Essas peças sem peso são elementares
mesmo quando monumentais, mas nunca "minimalistas", pois, embora constituídas de materiais frios como o aço e o
vidro, não são modulares nem produzem
monotonia. Para caracterizar essas obras
têm-se evocado, como figuras, a reflexão
de Lucrécio, que introduziu o vácuo no
coração da matéria, a "ontologia negativa" de Lacan, que rasgou o ser com sua
"falta simbólica", e a brancura da página
de "Coup de Dés" ("Lance de Dados") de
Mallarmé, poema fechado à prosa do
mundo, mas aberto ao espaço sem nome.
Em seu "Livro Velázquez", de 96, o vazio é pensado no espaço da representação, pois, manipulando as obras do artista espanhol, Caldas eliminou delas seus
personagens, deixando-nos ver, em imagens esbatidas, cômodos abandonados.

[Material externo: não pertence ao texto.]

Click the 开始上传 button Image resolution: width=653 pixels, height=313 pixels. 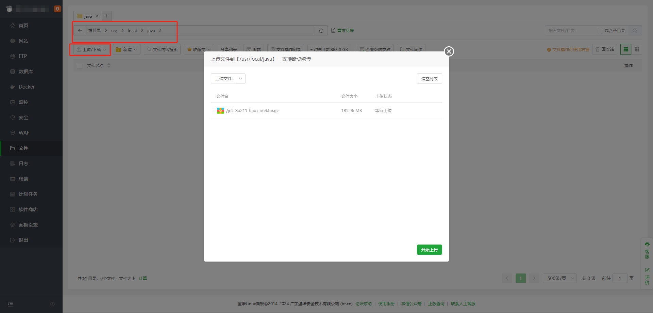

Em "Vênus ao Espelho", por exemplo,
não há mais anjo, Vênus ou seu reflexo
no espelho; nem em "As Meninas" vê-se
a velha algaravia: princesa, damas de
honra, anã, menina ou reis refletidos no
espelho ao fundo. Subtraída a cena, restou ao observador apenas o cenário -o
teatro de pedra da memória-, ou seja, o
espaço da representação: espaço ermo
em luz baça.
Caldas, que deve muito à concepção de
Duchamp de que a obra é o suporte retiniano de uma idéia, criou também inúmeros objetos, entre os quais alguns
"inutensílios": objetos que, apesar da
aparente funcionalidade, não possuem
nenhuma função. Seu fim não é aqui concretizar o vazio no sentido de suas esculturas e livros, mas provocar uma experiência de estranheza, um vazio de sentido. Exibiu, assim, em valiosas valises, como se fossem objetos úteis e raros, de
grande precisão científica, "Condutores
de Percepção", de 69 -uma vareta enigmática-, e "Anti-Sonhos", de 75 -duas
lentes de ler mentes-, numa crítica carregada de ironia às ciências, da estereoscopia à psicoterapia.

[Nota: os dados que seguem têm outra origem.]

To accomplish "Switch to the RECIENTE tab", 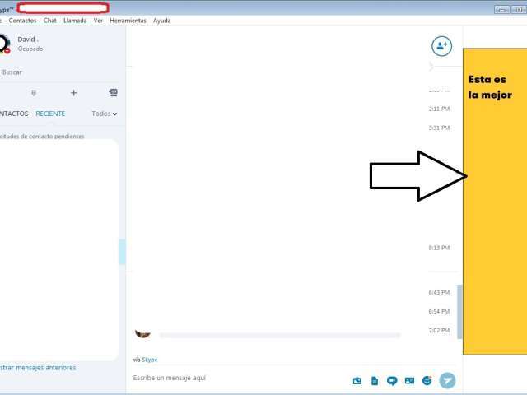I will (50, 114).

Esses objetos têm um ar de família com
os "objets-trouvés" de Man Ray ou com
as "metamachines" de Jean Tinguely,
pois também figuram o descarrilamento
da razão científica em sua pretensão em
quantificar a vida, embora possuam um
design construtivo. Desafiado por esses
objetos, o observador -como diz Paulo
Duarte em seu ensaio sobre o artista-,
dando-se conta de que o "índice de estranheza" da obra nunca soçobra, recolhe-se então num "distanciamento irônico"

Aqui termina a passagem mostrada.